■ Testo fornito
<<<<

La tratta schiavistica ha avuto effetti di breve e lunga durata sull’Africa, sull’Europa e sulle Americhe.
Le società africane furono profondamente destrutturate dal commercio degli schiavi. Sul piano politico, la tratta provocò grande instabilità con l’aumento delle divisioni sociali, la crescita dei conflitti armati, della violenza e della prevaricazione.
Aristocrazie ed élite africane soddisfecero la richiesta europea di schiavi razziando e depredando società vicine più deboli. L’introduzione su vasta scala di armi da fuoco europee, ottenute in cambio della vendita di schiavi, permise ad alcuni regni – come quello del Dahomey o quello Asante – di rafforzarsi ed espandere la propria influenza.
Sul piano demografico la tratta determinò fenomeni di spopolamento in vaste aree del continente. I molti milioni di esseri umani forzati a lasciare l’Africa erano costituiti in prevalenza da giovani uomini e donne in età riproduttiva, gli elementi più sani e più forti delle popolazioni locali, che avrebbero potuto costituire nuove famiglie e quindi contribuire allo sviluppo demografico, sociale ed economico del continente. A ciò si deve aggiungere il numero incalcolabile di perdite umane nelle razzie, nei viaggi verso la costa e durante la traversata atlantica.
Sul piano economico il declino della popolazione coniugato a guerra e razzie ebbe un impatto negativo sullo sviluppo agricolo e produttivo. Inserirsi nei circuiti globali dello schiavismo garantiva a regni e potentati africani arricchimento e potere a scapito dei processi di sviluppo locale e della coesione sociale. La soddisfazione dei bisogni interni divenne secondaria rispetto alla domanda internazionale di esseri umani schiavizzati.
L’invenzione della razza
Uno degli effetti più potenti, distruttivi e persistenti della tratta schiavistica si è tradotto nella stretta associazione dei termini schiavo e nero. Per secoli la schiavitù aveva riguardato prevalentemente popolazioni bianche e la stessa nozione di bianco contrapposto a nero non costituiva una fonte identitaria significativa.
Il concetto di razza – che pretende di descrivere, differenziare e gerarchizzare i gruppi umani sulla base di caratteristiche fisiche come il colore della pelle – si affermò come conseguenza della tratta schiavistica e dell’espansione coloniale europea. Dal continuo confronto con “l’altro”, gli europei cominciarono a costruire nuove categorie identitarie sulla base di caratteristiche fisiche e culturali, tra le quali le più potenti furono il concetto di razza e l’opposizione bianco/nero. Nell’ambito di queste costruzioni l’essere schiavo divenne indissolubilmente legato all’essere nero.
Lungi dal rappresentare differenze biologicamente determinate, totalmente smentite dalla scienza contemporanea, la nozione di razza fu il prodotto di uno sviluppo storico che, nella seconda metà del Settecento, si servì della rivoluzione scientifica per fornire una presunta oggettività a una classificazione che ben presto dal colore della pelle si allargò a includere caratteristiche morali, intellettive, psicologiche ed emotive.
Su queste basi si costruì un ordine sociale che organizzava le “razze” all’interno di uno schema gerarchico, che presupponeva la naturale superiorità della razza bianca, e quindi la giustificazione della sua supremazia e del suo dominio, e l’innata inferiorità dei neri e in generale dei non-bianchi.
Costruitosi progressivamente nello spazio atlantico dell’età moderna, l’ordine razziale è diventato un ordine globale, che organizza ancora oggi le relazioni sociali, economiche, culturali e di lavoro.

>>>>

■ Compito da svolgere
Estrai dal testo sulla tratta degli schiavi il passo che va da "Le società africane" a "e della prevaricazione.", ricopiandolo senza cambiare nulla.

■ Sezione dati
<<<<

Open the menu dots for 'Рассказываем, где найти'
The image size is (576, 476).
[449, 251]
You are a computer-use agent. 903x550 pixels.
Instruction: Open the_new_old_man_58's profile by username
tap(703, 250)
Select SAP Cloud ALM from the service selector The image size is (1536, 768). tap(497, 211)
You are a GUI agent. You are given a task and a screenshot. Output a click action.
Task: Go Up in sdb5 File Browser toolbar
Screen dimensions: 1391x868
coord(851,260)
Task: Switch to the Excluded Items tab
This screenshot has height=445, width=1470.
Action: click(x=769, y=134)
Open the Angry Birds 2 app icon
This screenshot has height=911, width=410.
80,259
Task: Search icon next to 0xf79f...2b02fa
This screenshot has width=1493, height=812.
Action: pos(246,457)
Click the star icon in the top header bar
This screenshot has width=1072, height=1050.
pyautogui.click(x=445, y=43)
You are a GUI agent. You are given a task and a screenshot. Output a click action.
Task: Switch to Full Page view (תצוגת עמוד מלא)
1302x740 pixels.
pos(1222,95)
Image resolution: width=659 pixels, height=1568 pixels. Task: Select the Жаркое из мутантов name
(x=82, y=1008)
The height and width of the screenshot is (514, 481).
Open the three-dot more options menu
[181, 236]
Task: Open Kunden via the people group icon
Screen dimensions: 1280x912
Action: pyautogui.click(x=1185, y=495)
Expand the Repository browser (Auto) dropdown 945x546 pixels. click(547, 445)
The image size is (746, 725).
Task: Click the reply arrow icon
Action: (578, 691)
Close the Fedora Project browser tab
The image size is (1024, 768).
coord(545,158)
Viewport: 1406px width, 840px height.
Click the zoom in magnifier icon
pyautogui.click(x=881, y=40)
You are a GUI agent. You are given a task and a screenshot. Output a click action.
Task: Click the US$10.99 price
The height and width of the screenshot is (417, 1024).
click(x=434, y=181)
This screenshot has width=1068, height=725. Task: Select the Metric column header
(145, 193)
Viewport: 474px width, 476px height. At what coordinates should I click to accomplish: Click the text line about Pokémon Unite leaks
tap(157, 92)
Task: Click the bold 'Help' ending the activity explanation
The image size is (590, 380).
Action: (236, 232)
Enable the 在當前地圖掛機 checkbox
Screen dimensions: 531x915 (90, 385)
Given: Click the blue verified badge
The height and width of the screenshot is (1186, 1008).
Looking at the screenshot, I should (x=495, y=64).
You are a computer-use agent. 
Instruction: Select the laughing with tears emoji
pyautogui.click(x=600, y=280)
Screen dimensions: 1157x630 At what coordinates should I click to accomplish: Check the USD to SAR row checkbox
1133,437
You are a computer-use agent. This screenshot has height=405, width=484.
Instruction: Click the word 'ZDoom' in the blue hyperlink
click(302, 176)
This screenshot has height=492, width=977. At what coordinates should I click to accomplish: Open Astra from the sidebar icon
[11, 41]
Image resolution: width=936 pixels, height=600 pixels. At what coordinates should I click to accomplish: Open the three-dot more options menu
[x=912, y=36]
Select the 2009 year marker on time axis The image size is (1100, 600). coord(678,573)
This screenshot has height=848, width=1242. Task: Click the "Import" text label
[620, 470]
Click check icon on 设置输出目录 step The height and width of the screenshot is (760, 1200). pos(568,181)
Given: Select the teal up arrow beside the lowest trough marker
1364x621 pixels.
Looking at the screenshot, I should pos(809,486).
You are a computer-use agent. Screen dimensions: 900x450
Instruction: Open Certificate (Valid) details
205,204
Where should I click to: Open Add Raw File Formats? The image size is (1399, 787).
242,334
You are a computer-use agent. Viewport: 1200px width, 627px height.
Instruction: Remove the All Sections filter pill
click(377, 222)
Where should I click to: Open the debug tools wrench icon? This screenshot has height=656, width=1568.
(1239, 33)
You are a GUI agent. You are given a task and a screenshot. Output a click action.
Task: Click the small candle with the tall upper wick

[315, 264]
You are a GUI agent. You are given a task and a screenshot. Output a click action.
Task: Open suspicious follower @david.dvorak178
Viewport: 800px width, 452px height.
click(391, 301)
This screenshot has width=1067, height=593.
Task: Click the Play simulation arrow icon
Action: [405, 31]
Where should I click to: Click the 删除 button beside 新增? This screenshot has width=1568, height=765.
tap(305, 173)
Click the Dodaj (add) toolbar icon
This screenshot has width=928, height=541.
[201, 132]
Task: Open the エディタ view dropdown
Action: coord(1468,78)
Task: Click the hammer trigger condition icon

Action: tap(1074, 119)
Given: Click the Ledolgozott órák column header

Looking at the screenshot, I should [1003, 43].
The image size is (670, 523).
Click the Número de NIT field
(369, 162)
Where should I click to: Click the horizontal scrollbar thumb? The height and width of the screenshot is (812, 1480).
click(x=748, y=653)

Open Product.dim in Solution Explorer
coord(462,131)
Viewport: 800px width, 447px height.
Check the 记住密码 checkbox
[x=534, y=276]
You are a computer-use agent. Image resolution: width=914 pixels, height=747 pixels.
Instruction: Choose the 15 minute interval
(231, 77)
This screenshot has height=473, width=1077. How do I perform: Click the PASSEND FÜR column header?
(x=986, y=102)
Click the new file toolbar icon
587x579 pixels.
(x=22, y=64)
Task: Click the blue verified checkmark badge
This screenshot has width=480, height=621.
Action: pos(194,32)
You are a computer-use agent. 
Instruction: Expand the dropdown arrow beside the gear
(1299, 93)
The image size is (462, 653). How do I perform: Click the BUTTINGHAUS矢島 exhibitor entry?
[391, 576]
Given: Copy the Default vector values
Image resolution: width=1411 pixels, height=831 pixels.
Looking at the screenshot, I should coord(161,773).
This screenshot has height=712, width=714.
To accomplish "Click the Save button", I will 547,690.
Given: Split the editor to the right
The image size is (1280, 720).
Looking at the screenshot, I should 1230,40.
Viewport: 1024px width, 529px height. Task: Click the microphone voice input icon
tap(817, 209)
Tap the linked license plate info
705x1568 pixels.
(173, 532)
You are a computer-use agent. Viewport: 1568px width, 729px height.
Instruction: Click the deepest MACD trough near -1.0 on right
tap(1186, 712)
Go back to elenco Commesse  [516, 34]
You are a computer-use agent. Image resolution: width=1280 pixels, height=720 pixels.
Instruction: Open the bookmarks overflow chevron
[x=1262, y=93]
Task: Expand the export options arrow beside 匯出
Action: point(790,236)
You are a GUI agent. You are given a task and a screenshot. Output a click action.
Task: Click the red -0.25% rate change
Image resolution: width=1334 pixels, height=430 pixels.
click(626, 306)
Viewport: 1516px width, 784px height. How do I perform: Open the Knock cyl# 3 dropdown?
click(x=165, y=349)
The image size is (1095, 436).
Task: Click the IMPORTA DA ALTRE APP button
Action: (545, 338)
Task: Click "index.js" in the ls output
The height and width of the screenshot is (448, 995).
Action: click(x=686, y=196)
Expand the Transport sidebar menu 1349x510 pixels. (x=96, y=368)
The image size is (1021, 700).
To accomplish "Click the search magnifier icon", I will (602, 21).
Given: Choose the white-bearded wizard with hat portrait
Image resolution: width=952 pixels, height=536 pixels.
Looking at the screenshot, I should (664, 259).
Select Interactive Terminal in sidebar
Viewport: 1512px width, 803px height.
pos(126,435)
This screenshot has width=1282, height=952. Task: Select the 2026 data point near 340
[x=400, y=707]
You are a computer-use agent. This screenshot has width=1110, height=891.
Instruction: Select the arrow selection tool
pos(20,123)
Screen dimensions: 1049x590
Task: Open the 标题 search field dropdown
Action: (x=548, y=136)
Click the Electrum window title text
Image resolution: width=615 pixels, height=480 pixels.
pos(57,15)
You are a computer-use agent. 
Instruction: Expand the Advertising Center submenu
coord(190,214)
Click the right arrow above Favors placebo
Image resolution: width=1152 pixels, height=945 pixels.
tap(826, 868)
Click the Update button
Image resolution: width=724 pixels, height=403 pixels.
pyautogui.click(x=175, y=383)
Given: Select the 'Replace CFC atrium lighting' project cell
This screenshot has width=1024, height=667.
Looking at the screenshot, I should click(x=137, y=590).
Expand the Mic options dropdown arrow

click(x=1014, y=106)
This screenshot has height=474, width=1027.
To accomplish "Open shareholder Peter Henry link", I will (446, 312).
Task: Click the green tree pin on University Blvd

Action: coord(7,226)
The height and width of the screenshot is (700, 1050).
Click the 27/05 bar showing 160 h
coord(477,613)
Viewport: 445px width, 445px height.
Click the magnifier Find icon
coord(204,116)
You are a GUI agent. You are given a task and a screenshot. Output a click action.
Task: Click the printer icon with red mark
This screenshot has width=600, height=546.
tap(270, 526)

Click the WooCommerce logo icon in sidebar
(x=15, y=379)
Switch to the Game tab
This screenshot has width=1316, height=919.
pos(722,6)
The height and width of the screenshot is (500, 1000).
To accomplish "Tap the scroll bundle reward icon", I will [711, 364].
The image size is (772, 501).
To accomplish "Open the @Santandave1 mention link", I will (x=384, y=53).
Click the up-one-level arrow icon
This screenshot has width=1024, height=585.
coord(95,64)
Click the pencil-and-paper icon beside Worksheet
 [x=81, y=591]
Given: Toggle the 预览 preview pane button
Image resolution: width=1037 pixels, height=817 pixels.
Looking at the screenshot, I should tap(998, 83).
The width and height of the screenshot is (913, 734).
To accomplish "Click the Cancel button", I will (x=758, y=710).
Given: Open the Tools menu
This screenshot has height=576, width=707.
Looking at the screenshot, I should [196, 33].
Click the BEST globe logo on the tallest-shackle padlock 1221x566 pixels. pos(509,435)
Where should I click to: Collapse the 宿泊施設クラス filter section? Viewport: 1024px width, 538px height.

>>>>

■ Risposta qui sotto
Le società africane furono profondamente destrutturate dal commercio degli schiavi. Sul piano politico, la tratta provocò grande instabilità con l’aumento delle divisioni sociali, la crescita dei conflitti armati, della violenza e della prevaricazione.